Good suggestions guys, and those sound like really nice peppers Drew. I may have to try getting a hold of seeds somehow. Here in Japan the selection of pepper plants is very limited. I grew them all the last couple of years. Habaneros and tobacco grew the best, huge healthy plants, lots of gorgeous peppers with no pest trouble. We like their flavor too, just too hot.
Jalapeño plants are available, but difficult to get and comparatively expensive. Both years I grew them they were shockingly the worst performers, suffering heavily from insect damage - even worse than my sweet bell peppers. Plants were stunted, and produced comparatively poor fruit. But jalapeños are probably our favorite eating hot pepper, and we used what ones we did get up quickly. They were a good heat.
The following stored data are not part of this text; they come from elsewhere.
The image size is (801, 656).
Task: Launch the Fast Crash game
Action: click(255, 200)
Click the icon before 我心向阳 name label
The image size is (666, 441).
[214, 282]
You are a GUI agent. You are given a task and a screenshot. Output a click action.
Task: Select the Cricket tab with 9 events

I can send you seed, I have not found a good jalapeno yet, one that is prolific, it’s a hybrid, but it’s smoking hot! The Peruvian peppers are hot but not like habaneros. They also grow well here in my zone 6. They are from a mountainous region and can take the cold. My Lemon Drop plant had hundreds of peppers. The Fish pepper is cool to, variegated. If you PM me, i can send you my list of seed I have.
Among the “non-hot” offerings, I like the NuMex Suave red and orange
There is a jalapeno type pepper that looks and tastes all like jalapeno but it is not hot.
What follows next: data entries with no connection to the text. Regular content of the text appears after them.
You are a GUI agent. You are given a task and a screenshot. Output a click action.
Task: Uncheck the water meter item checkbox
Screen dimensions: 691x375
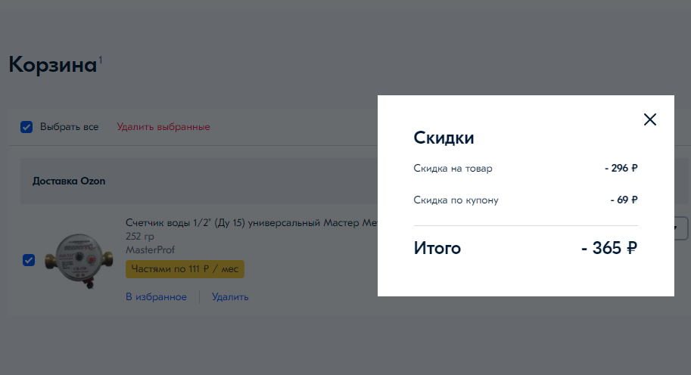[29, 260]
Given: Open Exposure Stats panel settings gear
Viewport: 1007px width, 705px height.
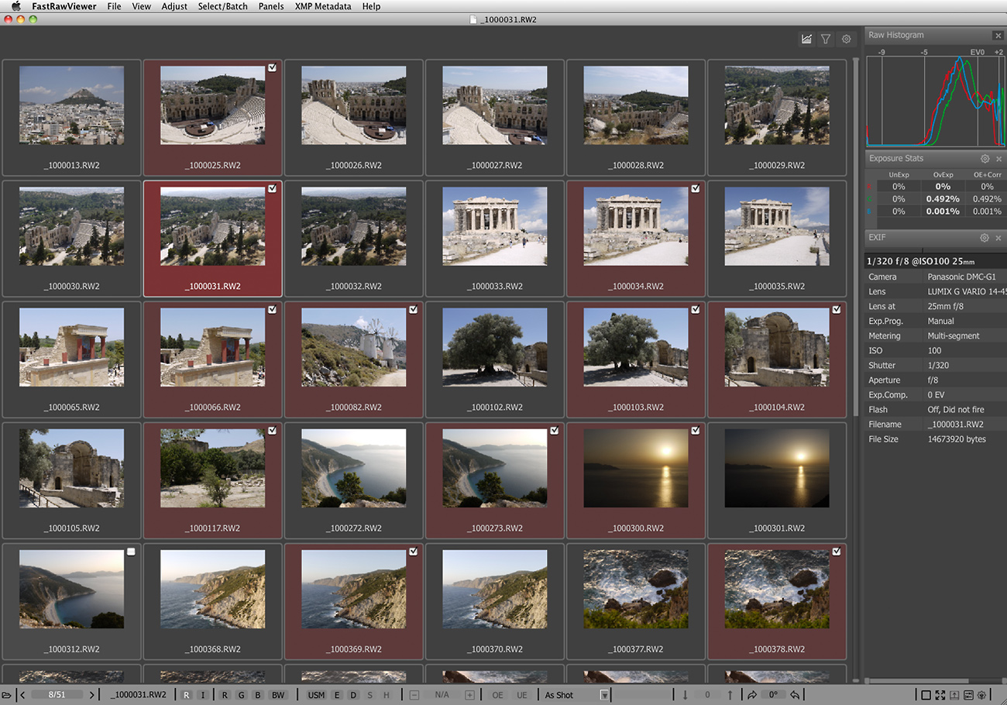Looking at the screenshot, I should pos(985,159).
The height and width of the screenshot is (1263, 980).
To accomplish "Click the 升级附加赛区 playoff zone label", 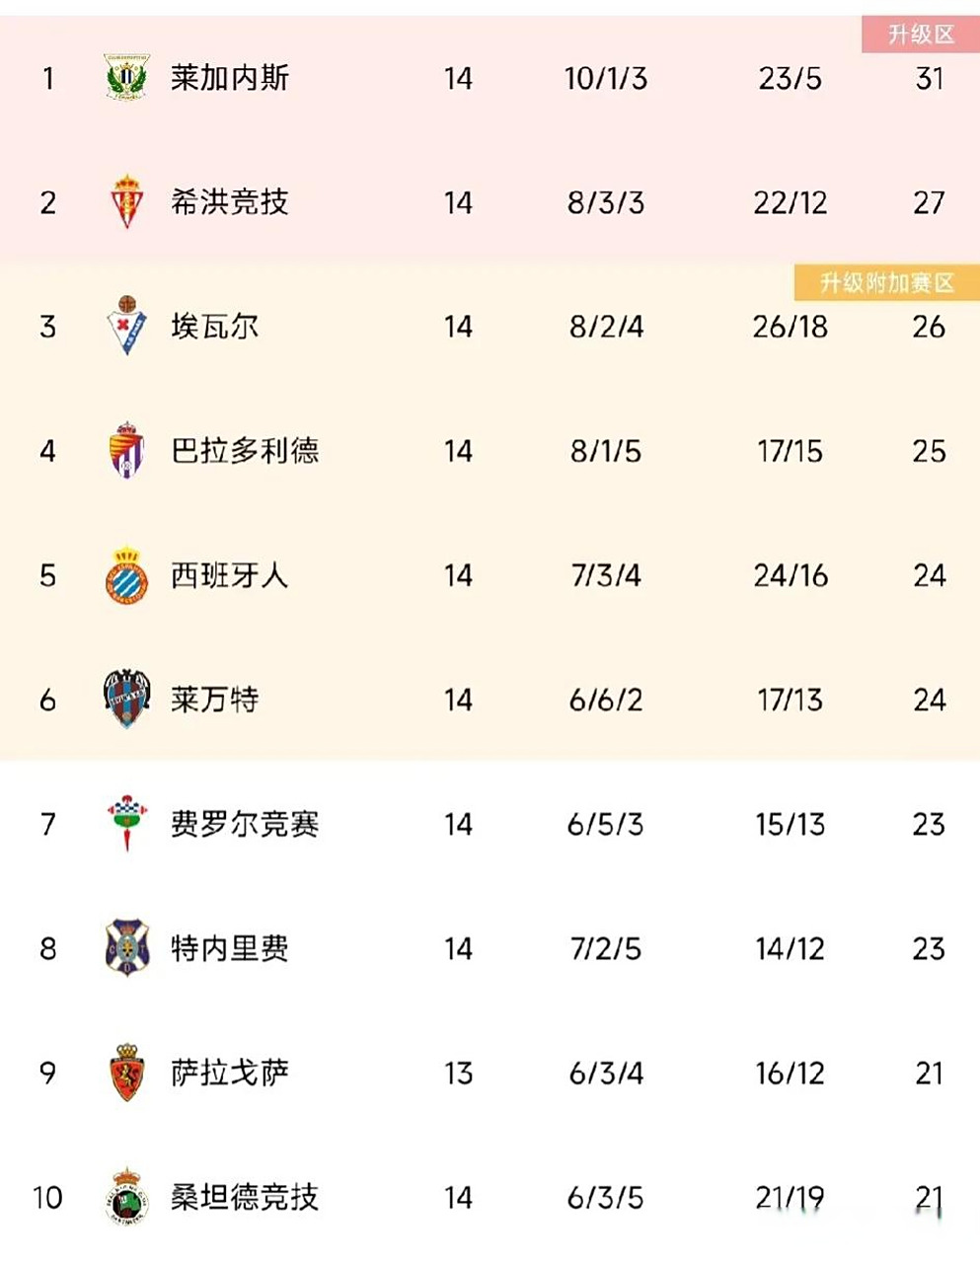I will (886, 283).
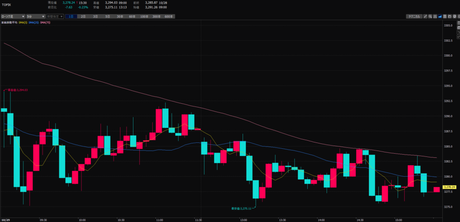
Task: Click the テクニカル button
Action: coord(413,16)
Much of the heat is in the seeds and innards of the peppers. So if you opened them up and removed seeds and webbing then dried them, it should reduce the heat to a degree. However starting with habaneros you will still likely be quite hot.
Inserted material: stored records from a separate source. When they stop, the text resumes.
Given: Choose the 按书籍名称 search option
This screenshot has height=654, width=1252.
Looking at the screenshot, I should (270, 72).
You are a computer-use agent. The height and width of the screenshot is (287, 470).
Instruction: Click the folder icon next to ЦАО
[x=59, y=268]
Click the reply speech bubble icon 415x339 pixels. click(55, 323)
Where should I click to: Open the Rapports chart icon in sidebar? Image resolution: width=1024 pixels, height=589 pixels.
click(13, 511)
Best bet is to switch to less hot varieties.
Thanks a lot Drew. The list of peppers that are in the ballpark is helpful. I can try an online search for them localy, but I doubt they have them here.
Well I can take care of you next year, just a letter, it should be fine. The best growing jalapeno I know of is Jalafuego(F1). It’s the most productive I have seen. It’s hot though for a jalapeno!
The Starfish pepper is not super hot and a super good grower. Probably bishops cap is too, I have yet to grow it. But it is a similar pepper.
Aji Lemon or Lemon Drop
I grew a cow horn pepper last year and what I really liked about it was that if you wanted a mild pepper you could pick it while it was small but if you wanted more heat you could let it grow full size and it was plenty hot for me. It had a good flavor too, I like the flavor of habaneros but jalapeños don’t really appeal to me. The cow horn had a really nice flavor, like a chilly pepper.
Hots and sweets as many of you know can cross and then all bets are off. Sweet peppers may taste hot when the crosses occur and it’s a real challenge to guess what your biting into! Habenero, Thai dragon, jalapeño are my favorite hot peppers. Jalapeño are highly productive here as are all hot peppers I’ve grown whereas sweet peppers such as California wonder are unproductive until fall when it cools down. In Kansas summers must be a little hot for peppers because the leaves wilt and the plants are stressed much of the time regardless of how much water we give them.
I’m going to pickle some garlic with some hot peppers. Looking forward to it…
We canned a bunch of sweet Jalapeño’s last week, I think we ended up with about 10 pints or so. The peppers weren’t as hot as I like them, but I really like the combo of the sour and sweet with a back kick of heat.
I’m going to try some 7 pot super-hots next year, but will need to get them started way earlier than March, maybe Jan, even.
Mix them with sweet peppers, or any non-hot fruit. Tomatillos work well but so would tomatoes or even peaches.
Making some pickled garlic with some of my hot peppers… These guys are really hot!